Professor Morwood completed his MA in archaeology at the University of Auckland in 1973 before departing for Australia where he had a long and distinguished career as an archaeologist, topped off by the the Flores Hobbit discovery.

Professor Morwood was back in New Zealand in November, giving lectures on Homo floresiensis, close relatives of modern humans.

Obituaries have run in outlets around the world including: the Telegraph and  Australian Geographic.

The following reflections came from friends and associates of Prof Morwood in the archaeological field.

Assoc. Professor Brent Alloway, Victoria University of Wellington, worked with Prof. Morwood in Flores. Dr Alloway comments:

“Mike Morwood was a truly modest and inspirational man of genuine humility and mana (integrity). An expert in Aboriginal rock art, he is perhaps better known around the world for his discovery of Homo floresiensis in 2004 with a team of Australian & Indonesian researchers.

“This discovery of a new human species on the Island of Flores has subsequently contributed so much to our collective (societal) knowledge of our evolutionary past, changed the very essence of how we see ourselves, and our wider relationship to the environment. Certainly the discovery of Homo floresiensis was one of the most astonishing discoveries of the last decade and on the very door-step of Australia, New Zealand and Oceania.

“Mike through his research has widened our appreciation of the peculiarities associated with human evolution and dispersion, just how our evolutionary ancestors had the capacity to successfully navigate very formidable landscape obstacles while dispersing through SE Asia. Mike nurtured and inspired many younger scientists in his wake (I’m very fortunate enough to be one of those). Mike was particularly good at brushing off the sometimes spiteful controversy that initially surrounded the discovery of the Homo floresiensis.

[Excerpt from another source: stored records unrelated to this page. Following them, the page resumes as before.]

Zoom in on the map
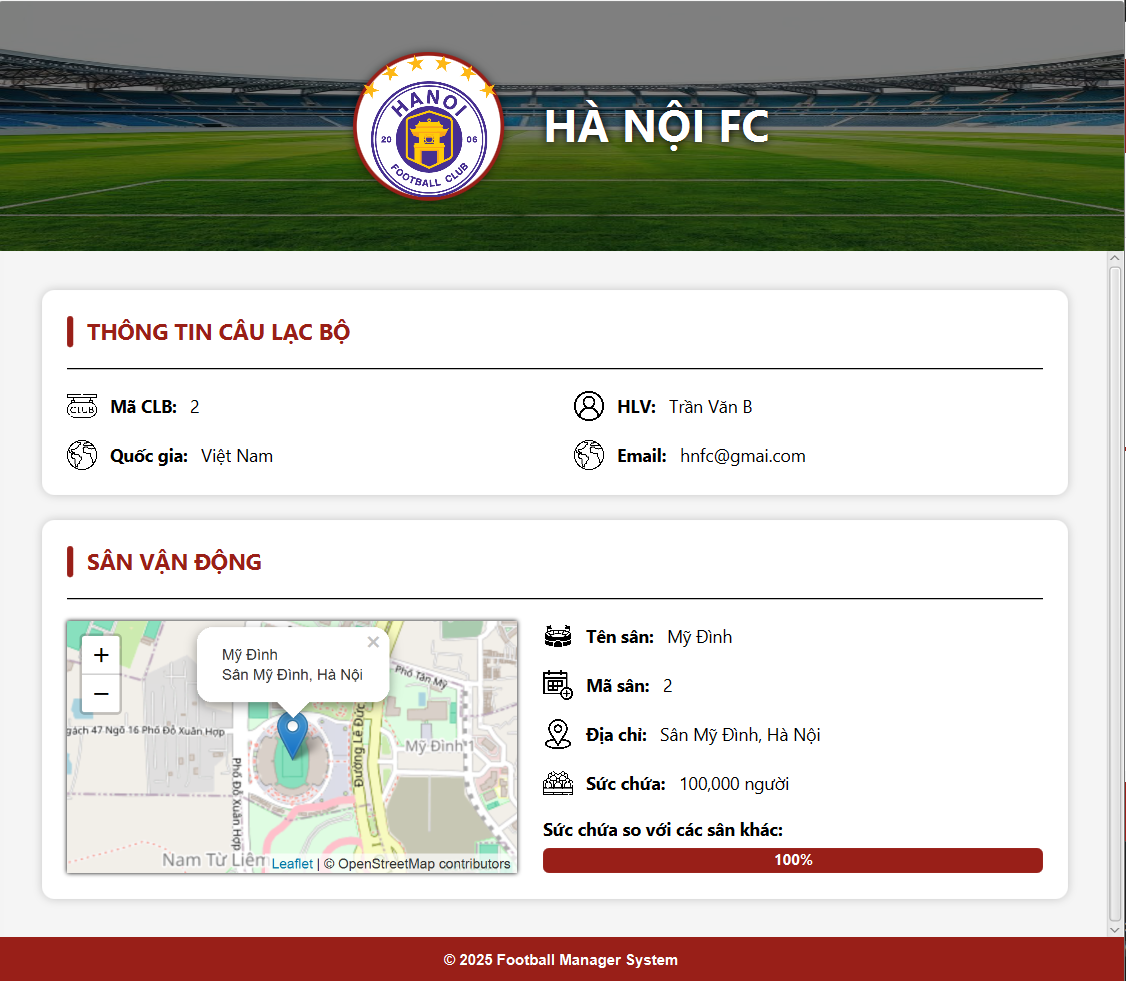Image resolution: width=1126 pixels, height=981 pixels. (101, 656)
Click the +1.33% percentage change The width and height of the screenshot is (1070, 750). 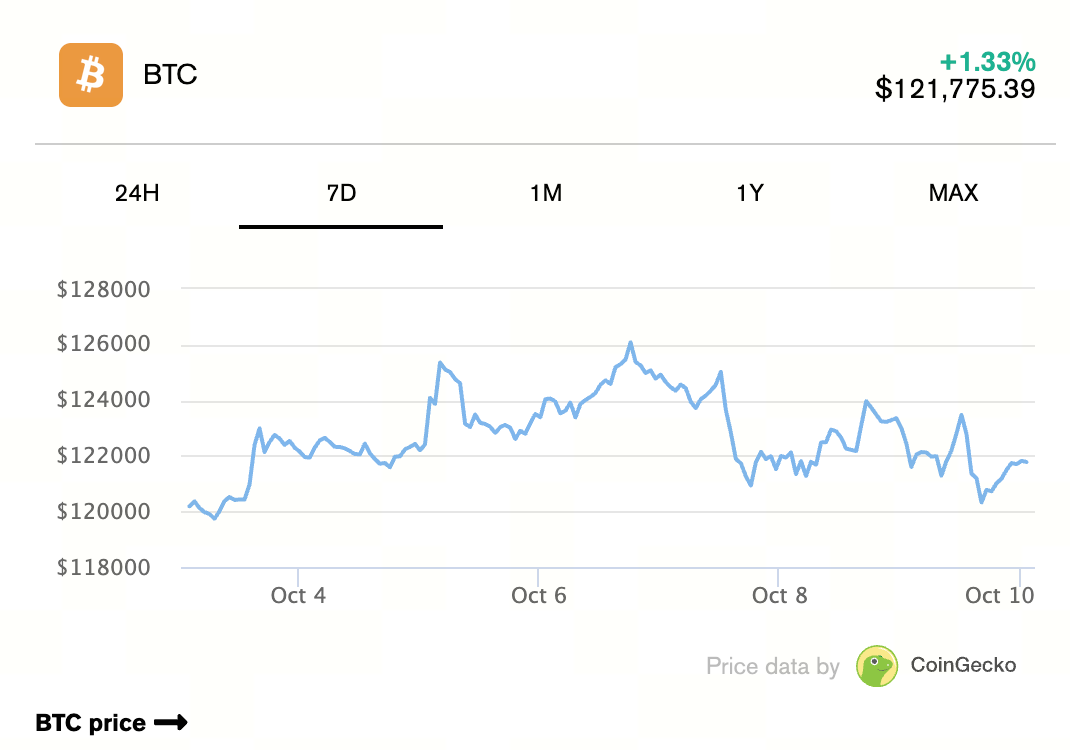pyautogui.click(x=988, y=62)
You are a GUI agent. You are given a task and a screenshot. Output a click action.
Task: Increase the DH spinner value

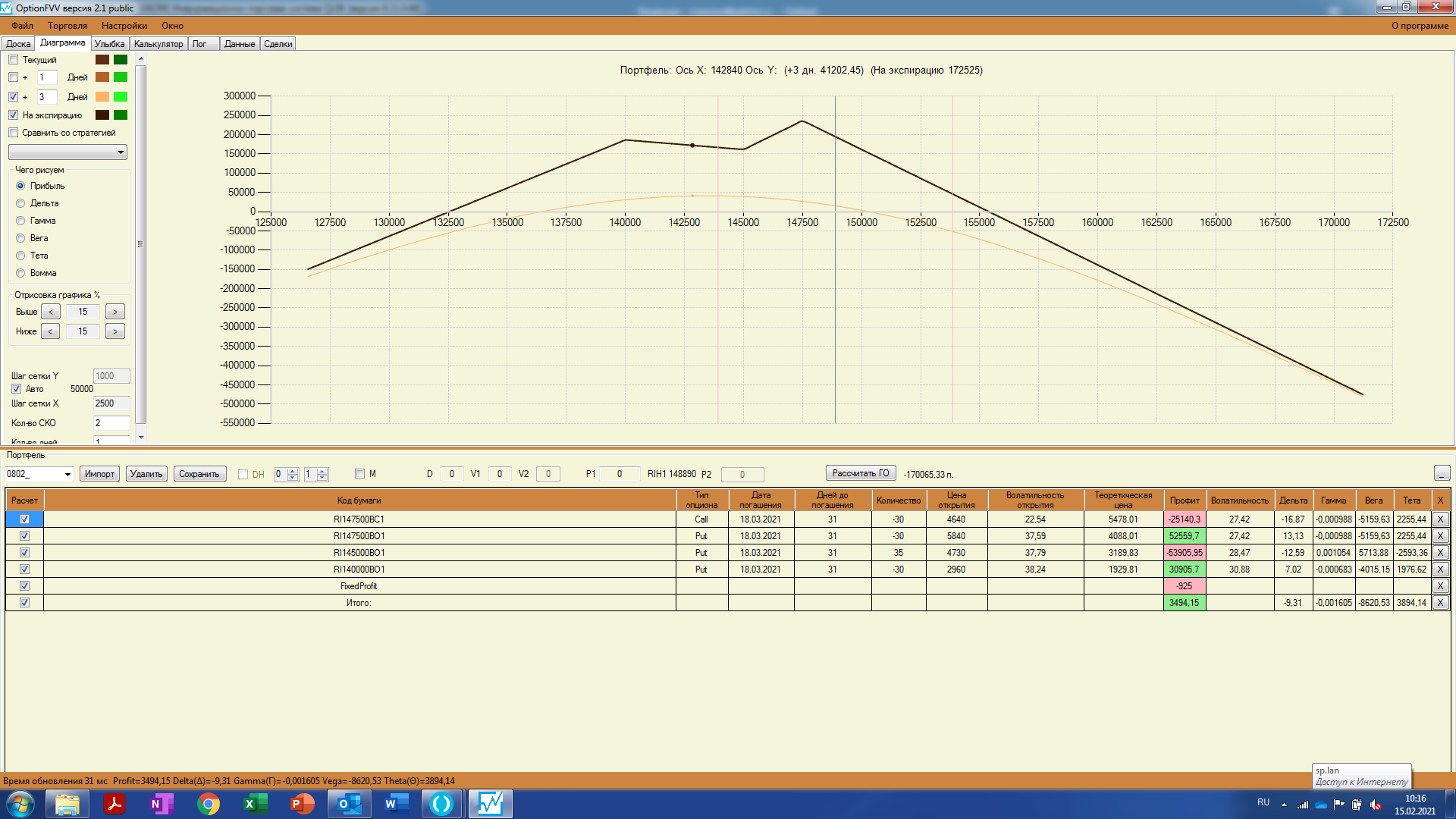293,470
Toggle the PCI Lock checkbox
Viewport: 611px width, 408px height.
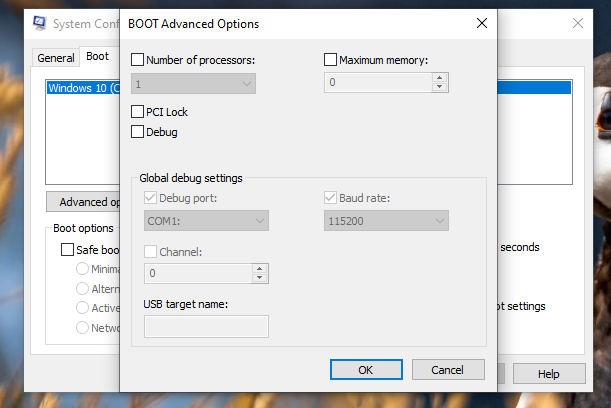click(x=138, y=112)
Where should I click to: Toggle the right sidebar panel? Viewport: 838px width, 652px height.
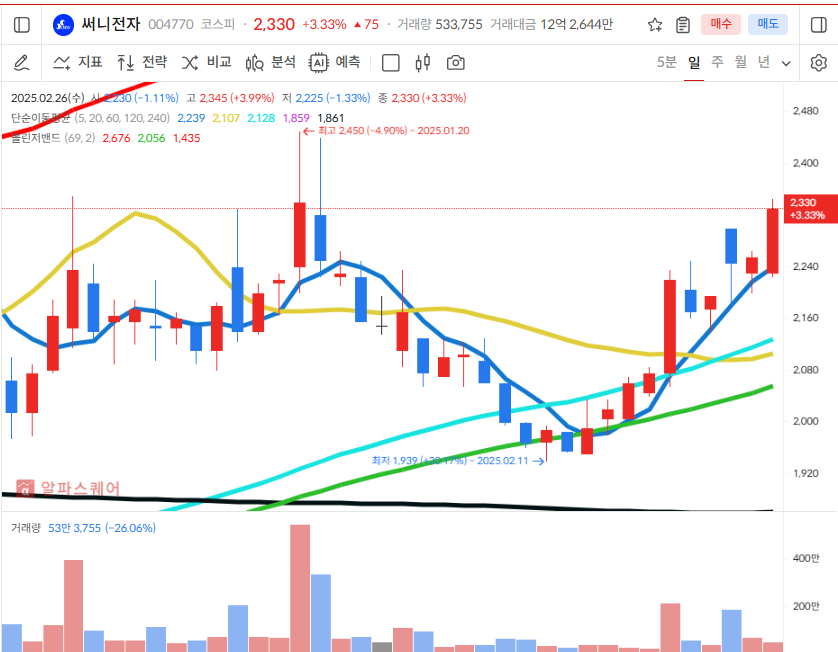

“Mike was dedicated to supporting aspiring Indonesian archaeological students who one day would become research leaders in their own right. Mike was also particularly committed to ensure that research information was disseminated to the Indonesian public – right down to the local villager … so every one had a good sense of their history and of those people in Flores who had passed long before them.

“Mike will be sadly missed but his legacy will continue long into the future.”

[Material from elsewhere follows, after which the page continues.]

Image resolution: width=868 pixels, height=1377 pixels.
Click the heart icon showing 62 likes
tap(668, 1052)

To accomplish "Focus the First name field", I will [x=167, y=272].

Our colleagues at the Australian SMC rounded up some commentary from Australian scientists.

Professor Alistair Paterson is Head of the School of Social Science, University of Western Australia comments:

“Mike Morwood was an exceptional archaeologist and researcher, a generous expert in rock art, human evolution, and Australian archaeology. In the areas he chose to focus he was inevitably a ‘game changer’, one of a rare group of Australian researchers who made an extraordinary contribution to their field. He will be missed at the University of Western Australia, where he made contributions to rock art and Kimberley archaeology in particular.”

A cast of the Homo floresiensis skull. Wikimedia
A cast of the Homo floresiensis skull. Wikimedia


Winthrop Professor Peter Veth is Kimberley Foundation Ian Potter Chair in Rock Art, Centre for Rock Art Research and Management, University of Western Australia, comments:

“Mike Morwood placed Australian rock art in archaeological and cultural contexts via new and theoretically inspired ways – as few others have. He was consummate scholar; a brilliant thinker; he produced radical and new ways of knowing about Australian, SE Asian and indeed global archaeology”.